Entries provided:

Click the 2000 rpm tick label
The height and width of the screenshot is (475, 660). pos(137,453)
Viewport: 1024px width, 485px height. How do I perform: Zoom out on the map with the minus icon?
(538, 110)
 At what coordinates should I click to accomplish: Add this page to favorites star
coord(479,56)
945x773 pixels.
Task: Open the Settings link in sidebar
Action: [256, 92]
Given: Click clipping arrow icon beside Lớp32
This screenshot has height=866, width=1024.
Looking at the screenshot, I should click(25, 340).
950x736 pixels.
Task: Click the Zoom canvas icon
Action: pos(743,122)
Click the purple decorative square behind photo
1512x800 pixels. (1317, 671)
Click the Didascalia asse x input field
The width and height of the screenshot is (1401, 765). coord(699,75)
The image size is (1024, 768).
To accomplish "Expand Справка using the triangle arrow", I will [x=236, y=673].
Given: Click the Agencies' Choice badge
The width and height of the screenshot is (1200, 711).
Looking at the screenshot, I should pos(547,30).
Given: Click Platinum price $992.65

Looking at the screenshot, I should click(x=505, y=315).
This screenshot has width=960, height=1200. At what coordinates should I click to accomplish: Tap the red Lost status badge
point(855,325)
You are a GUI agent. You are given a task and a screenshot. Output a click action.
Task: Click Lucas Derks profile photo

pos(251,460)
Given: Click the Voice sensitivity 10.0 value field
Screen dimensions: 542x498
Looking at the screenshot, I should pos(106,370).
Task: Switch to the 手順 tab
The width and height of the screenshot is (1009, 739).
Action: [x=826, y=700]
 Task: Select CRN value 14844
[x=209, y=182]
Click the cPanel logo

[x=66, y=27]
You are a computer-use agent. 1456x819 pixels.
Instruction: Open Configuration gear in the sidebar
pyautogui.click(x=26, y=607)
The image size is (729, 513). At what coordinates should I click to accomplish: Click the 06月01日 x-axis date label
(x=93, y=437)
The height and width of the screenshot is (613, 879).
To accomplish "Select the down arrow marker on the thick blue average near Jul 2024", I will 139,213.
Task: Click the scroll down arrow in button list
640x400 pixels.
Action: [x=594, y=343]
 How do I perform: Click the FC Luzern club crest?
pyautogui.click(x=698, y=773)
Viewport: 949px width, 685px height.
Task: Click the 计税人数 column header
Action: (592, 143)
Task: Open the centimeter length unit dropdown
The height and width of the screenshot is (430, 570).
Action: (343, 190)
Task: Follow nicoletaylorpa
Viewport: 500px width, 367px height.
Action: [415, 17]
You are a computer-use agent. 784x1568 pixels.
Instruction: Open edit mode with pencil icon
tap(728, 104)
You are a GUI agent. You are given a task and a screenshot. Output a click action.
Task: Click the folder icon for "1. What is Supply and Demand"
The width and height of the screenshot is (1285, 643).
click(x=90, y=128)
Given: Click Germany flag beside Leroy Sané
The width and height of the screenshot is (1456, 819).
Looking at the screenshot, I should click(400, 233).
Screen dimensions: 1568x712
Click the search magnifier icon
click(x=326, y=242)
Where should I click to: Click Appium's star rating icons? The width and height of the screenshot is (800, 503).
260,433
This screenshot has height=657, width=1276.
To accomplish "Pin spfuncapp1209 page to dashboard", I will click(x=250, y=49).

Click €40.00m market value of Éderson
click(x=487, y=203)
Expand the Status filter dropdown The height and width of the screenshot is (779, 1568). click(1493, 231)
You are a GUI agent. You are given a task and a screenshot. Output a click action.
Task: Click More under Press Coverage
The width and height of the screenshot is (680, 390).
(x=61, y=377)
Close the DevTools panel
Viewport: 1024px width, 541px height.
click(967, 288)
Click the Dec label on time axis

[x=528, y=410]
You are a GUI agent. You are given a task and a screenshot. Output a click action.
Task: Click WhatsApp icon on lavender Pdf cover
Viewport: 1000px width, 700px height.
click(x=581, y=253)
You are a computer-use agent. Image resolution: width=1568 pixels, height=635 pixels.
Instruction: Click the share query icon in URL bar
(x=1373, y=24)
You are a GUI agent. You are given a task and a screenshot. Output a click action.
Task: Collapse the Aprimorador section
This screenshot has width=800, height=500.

What to work on:
Retype word for word everything in the listing above from the line that holds "Task: Select CRN value 14844" down to the line that holds "The height and width of the screenshot is (613, 879).". Keep both end lines and leave out the rest.

Solution to the problem:
 Task: Select CRN value 14844
[x=209, y=182]
Click the cPanel logo

[x=66, y=27]
You are a computer-use agent. 1456x819 pixels.
Instruction: Open Configuration gear in the sidebar
pyautogui.click(x=26, y=607)
The image size is (729, 513). At what coordinates should I click to accomplish: Click the 06月01日 x-axis date label
(x=93, y=437)
The height and width of the screenshot is (613, 879).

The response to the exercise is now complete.